Extract each line holding the word "Viewport" from the entries.

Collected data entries

<<<<

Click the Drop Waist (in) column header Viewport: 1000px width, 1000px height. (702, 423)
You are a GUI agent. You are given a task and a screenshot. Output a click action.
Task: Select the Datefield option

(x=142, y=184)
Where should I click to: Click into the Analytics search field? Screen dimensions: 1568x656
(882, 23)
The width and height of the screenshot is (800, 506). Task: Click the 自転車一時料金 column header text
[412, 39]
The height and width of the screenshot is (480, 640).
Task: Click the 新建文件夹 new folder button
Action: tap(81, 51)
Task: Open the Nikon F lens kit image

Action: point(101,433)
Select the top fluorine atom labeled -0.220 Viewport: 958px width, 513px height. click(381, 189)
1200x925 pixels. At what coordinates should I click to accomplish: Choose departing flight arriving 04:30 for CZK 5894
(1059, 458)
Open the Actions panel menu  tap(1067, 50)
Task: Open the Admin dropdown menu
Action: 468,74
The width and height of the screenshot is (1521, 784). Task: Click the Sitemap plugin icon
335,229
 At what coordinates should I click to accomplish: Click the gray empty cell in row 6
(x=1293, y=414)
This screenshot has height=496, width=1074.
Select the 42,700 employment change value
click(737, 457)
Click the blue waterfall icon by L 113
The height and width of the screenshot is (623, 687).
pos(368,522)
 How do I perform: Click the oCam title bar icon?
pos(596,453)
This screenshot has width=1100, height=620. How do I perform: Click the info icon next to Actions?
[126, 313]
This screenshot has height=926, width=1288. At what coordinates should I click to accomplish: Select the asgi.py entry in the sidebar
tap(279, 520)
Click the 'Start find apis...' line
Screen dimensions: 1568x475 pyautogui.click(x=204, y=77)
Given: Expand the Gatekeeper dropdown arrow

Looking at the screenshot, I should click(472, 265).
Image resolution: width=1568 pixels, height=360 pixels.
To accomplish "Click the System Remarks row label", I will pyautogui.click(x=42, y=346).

>>>>

— Reply —
Click the Drop Waist (in) column header Viewport: 1000px width, 1000px height. (702, 423)
Select the top fluorine atom labeled -0.220 Viewport: 958px width, 513px height. click(381, 189)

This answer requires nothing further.